**REQUEST 1:** Transcribe the passage on relation-theoretic notions, starting with "3 Relevant relation-theoretic" and going on through "completeness and continuity.".

--- TEXT SECTION ---

3 Relevant relation-theoretic notions

In this section, we present some basic definitions, propositions and relevant relation-theoretic variants of some metrical notions namely: completeness and continuity.

Definition 1

[25]

A binary relation on a non-empty set X is defined as a subset of \(X\times X\), which will be denoted by \(\mathcal{R}\). We say that ‘x relates to y under \(\mathcal{R}\)’ iff \((x,y)\in \mathcal{R}\).

In the following, \(\mathcal{R}\) stands for a non-empty binary relation while \(\mathbb{N}_{0}\) denotes the set of whole numbers, i.e., \(\mathbb{N}_{0}= \mathbb{N}\cup\{0\}\). In this presentation, we always employ a non-empty binary relation (i.e., \(\mathcal{R} \ne \emptyset\)).

Definition 2

[23]

Let \(\mathcal{R}\) be a binary relation defined on a non-empty set X. Then any pair of points x, y in X is said to be \(\mathcal{R}\)-comparative if either \((x,y)\in \mathcal{R}\) or \((y,x)\in\mathcal{R}\), which is together written as \([x,y]\in\mathcal{R}\).

--- DATA SUPPLIED ---

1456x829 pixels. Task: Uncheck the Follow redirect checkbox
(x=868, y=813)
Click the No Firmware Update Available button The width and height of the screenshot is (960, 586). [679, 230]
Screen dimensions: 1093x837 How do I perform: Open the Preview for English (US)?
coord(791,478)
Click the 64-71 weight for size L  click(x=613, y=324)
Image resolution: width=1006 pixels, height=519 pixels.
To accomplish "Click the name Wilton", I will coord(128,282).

---
--- DATA SUPPLIED ---

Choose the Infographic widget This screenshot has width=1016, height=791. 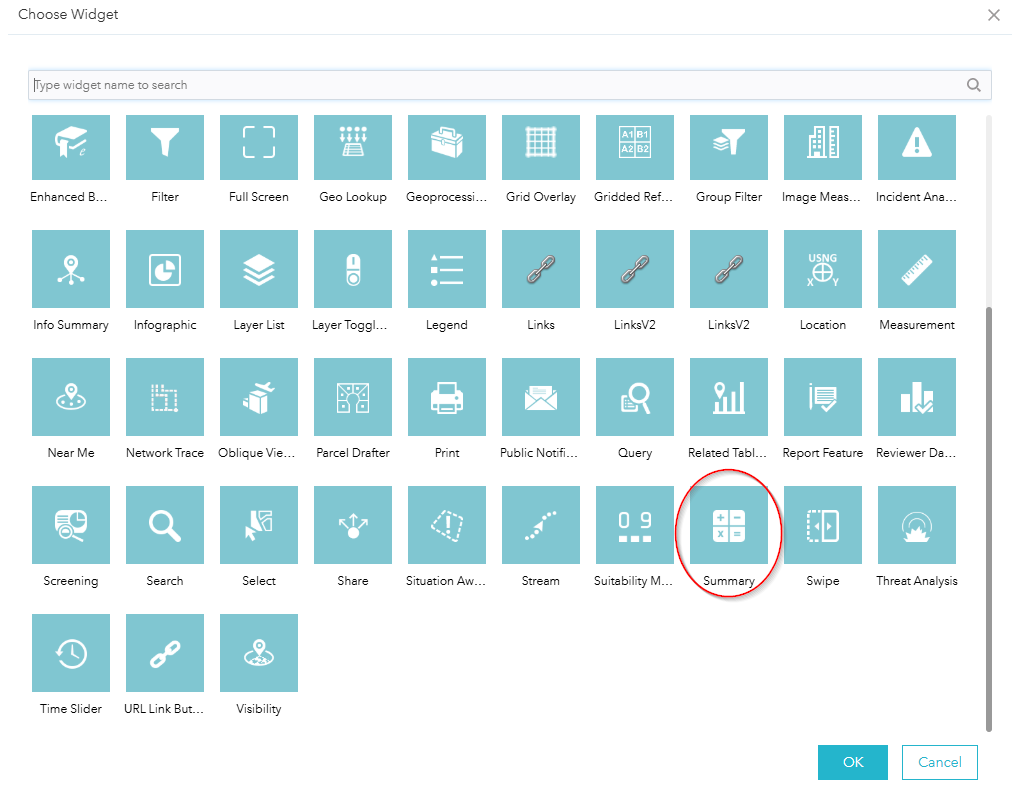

---
--- DATA SUPPLIED ---

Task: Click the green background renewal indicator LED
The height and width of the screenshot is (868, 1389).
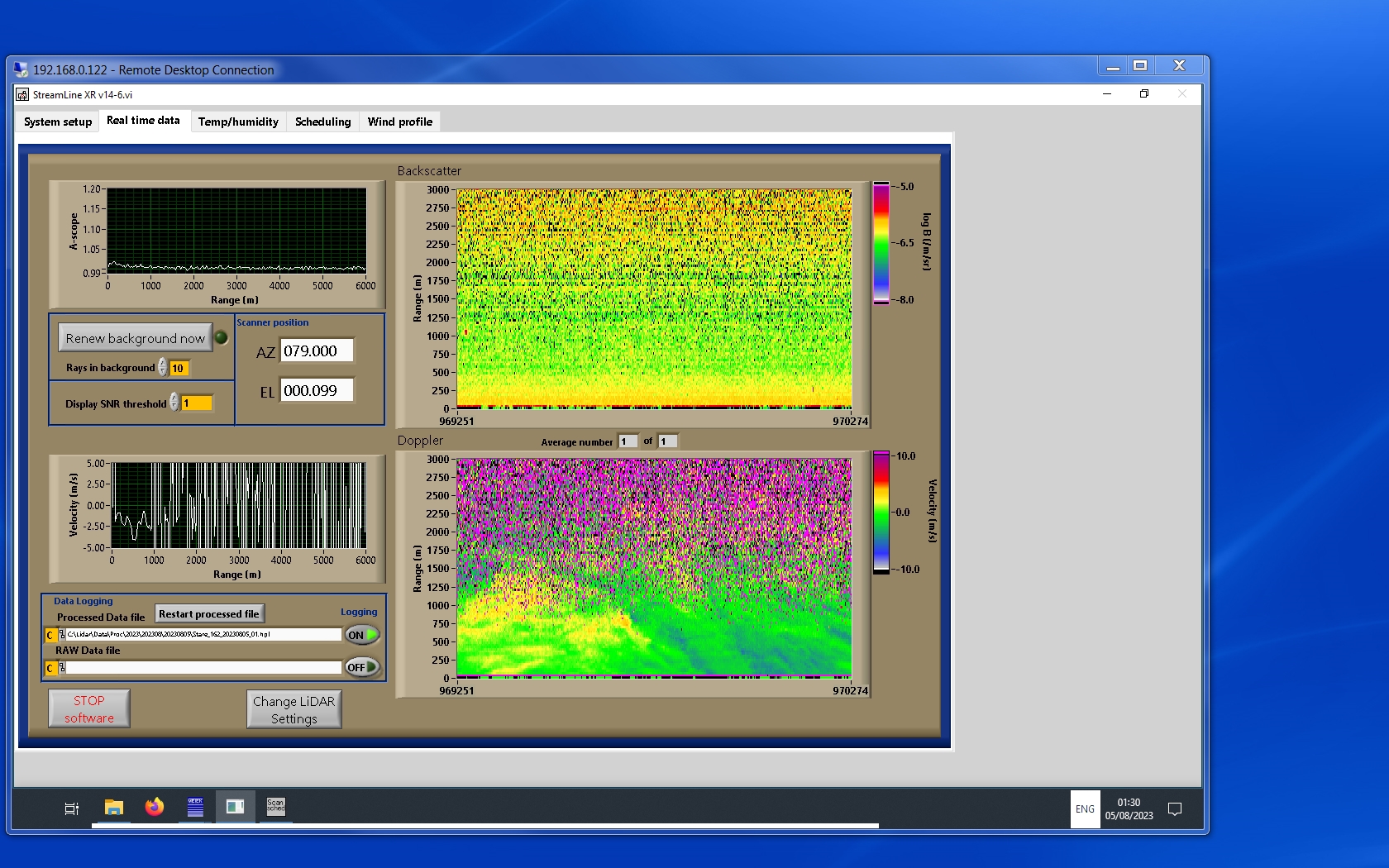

---

**REQUEST 2:** Rewrite the records starting with the line with "1456x829 pixels. Task: Uncheck" and going on through the line with "I will coord(128,282).", replacing "checkbox" with "toggle" and keeping everything else the same. Return only those lines.

**WORKED SOLUTION 1:**
3 Relevant relation-theoretic notions

In this section, we present some basic definitions, propositions and relevant relation-theoretic variants of some metrical notions namely: completeness and continuity.

**WORKED SOLUTION 2:**
1456x829 pixels. Task: Uncheck the Follow redirect toggle
(x=868, y=813)
Click the No Firmware Update Available button The width and height of the screenshot is (960, 586). [679, 230]
Screen dimensions: 1093x837 How do I perform: Open the Preview for English (US)?
coord(791,478)
Click the 64-71 weight for size L  click(x=613, y=324)
Image resolution: width=1006 pixels, height=519 pixels.
To accomplish "Click the name Wilton", I will coord(128,282).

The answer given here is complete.